日本大百科全書(ニッポニカ) 「ベルト(衣服)」の意味・わかりやすい解説

ベルト(衣服)
べると
belt

衣類を締め付けたり、飾りとするために腰に回す紐(ひも)状や帯状のもの。バンドbandとほぼ同義であるが、バンドが締めたり巻き付けたりするもの全般をさすのに対し、ベルトは腰部に限られる。語源はラテン語のバルテウスbalteusで、肩にかける紐であった。男女、子供ともに実用、装飾両面から使用するが、婦人用は装飾的要素が強く、ウエストからヒップの間のさまざまな位置で体にあわせてバックルbackle、クラスプclasp、フックhook、ボタンなどで留めたり結んだりする。材料は革、織物編物、金属、プラスチックなどで、色、形、サイズともに多様である。

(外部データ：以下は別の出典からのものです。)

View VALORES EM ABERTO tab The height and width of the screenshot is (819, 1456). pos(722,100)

 現存未開民族の観察から類推すると、衣服らしきものの成立以前に、紐を腰に締め、採集物をつるしたりして使用した民族もあったと考えられ、ベルトは非常に古い時代から使用されたようである。古代エジプトの絵画や彫刻には、幅広の、装飾要素を加味したものがみられ、古代ギリシアでは、狭い紐状のものをキトンchitonの着装に用いた。中世には装飾的となり、12~13世紀には、金糸で精巧な模様を織り出した絹織物製、革にエナメル貴金属宝石などで装飾したものも現れた。前で留め、その先を膝(ひざ)下まで垂らし、端には房飾りや宝石、紋章などをつけて飾った。

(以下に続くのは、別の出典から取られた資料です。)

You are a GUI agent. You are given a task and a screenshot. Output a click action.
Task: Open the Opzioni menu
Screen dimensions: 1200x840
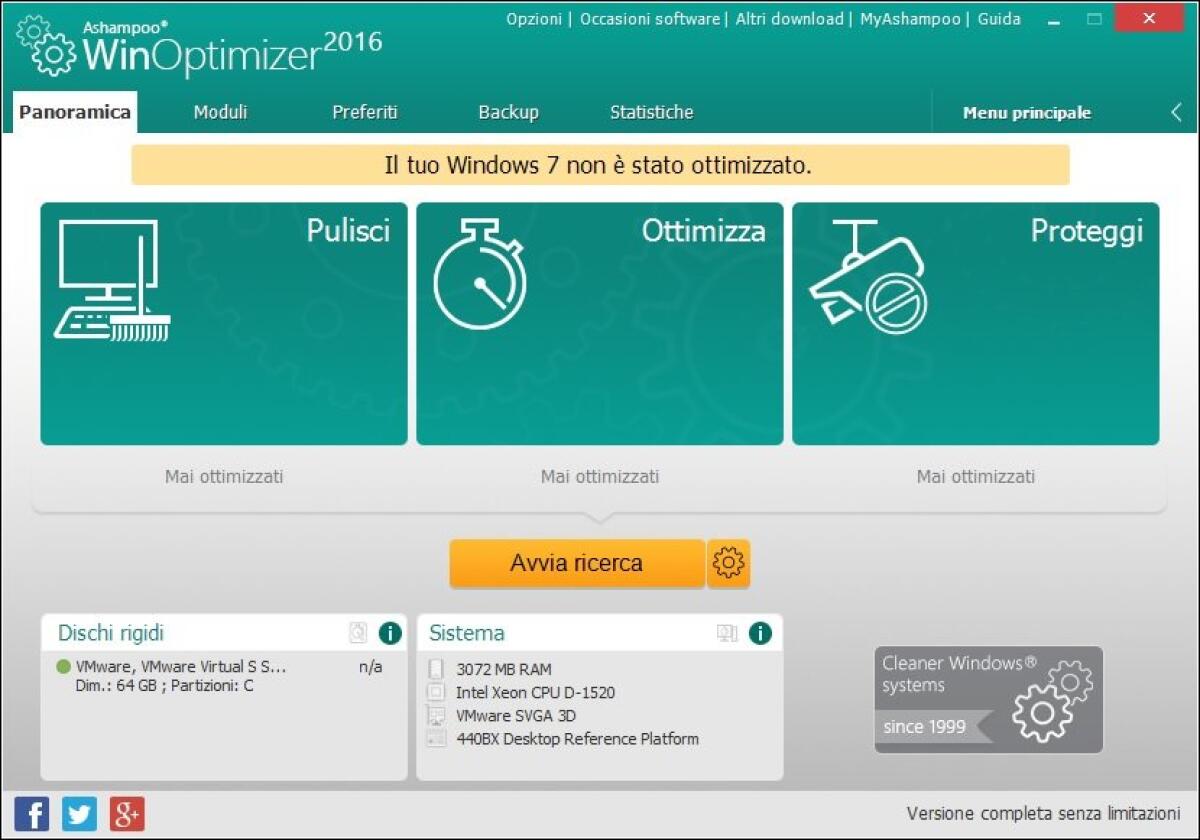tap(534, 18)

 中世から近世へかけて、女性のベルトには財布やオーモニエールaumônière(フランス語で布施袋の意)、鍵(かぎ)、本、ペン入れ、インキ壺(つぼ)、嗅(か)ぎたばこ入れなど、さまざまなものがぶら下げられ、持ち運ばれた。また騎士や兵士には剣帯としても重要であった。ルネサンス初期には概してシンプルになったが、その後ふたたび装飾化して庶民層にも波及したため、イギリスでは奢侈(しゃし)禁止令がたびたび出された。

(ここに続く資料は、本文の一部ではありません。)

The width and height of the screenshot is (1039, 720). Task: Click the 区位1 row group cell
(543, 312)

 16世紀中期に、細い金の鎖ベルトが流行し、日常服にまで及んだ。これを境にベルトは実用的な傾向となり、18世紀に男子服の基本がコート型になると、その装飾的要素はほとんど失われた。今日では、装飾的要素は、女性のベルトにだけみることができる。その種類は多く、使用目的、材料、加工、着用の形態などからくる名称があるが、おもなものを次にあげる。〔1〕ウエスト・シンチwaist cinch 婦人服のウエストを締める太いベルト。〔2〕ウエスト・ベルトwaist belt ズボンやスカートを留めるためにウエストに締めるもの。〔3〕ガーター・ベルトgarter belt 靴下留めのついたもの。〔4〕カーブ・ベルトcurved belt 体の形に沿うように曲線をもたせたもの。〔5〕コーセレット・ベルトcorselet belt
 腹部から腰部に及ぶ幅広の装飾ベルト。〔6〕サスペンダー・ベルトsuspender belt ズボンつり、スカートつりのついたベルト。〔7〕サッシュ・ベルトsash belt 幅広で柔らかい、留め金のない装飾のための帯。〔8〕テーパー・ベルトtapered belt 中央が太く、両端にいくにつれて細くなっているもの。〔9〕ハーフ・ベルトhalf belt 背中につける装飾用ベルトで、マルタンガルmartingale(フランス語)とか背バンドとかよばれる。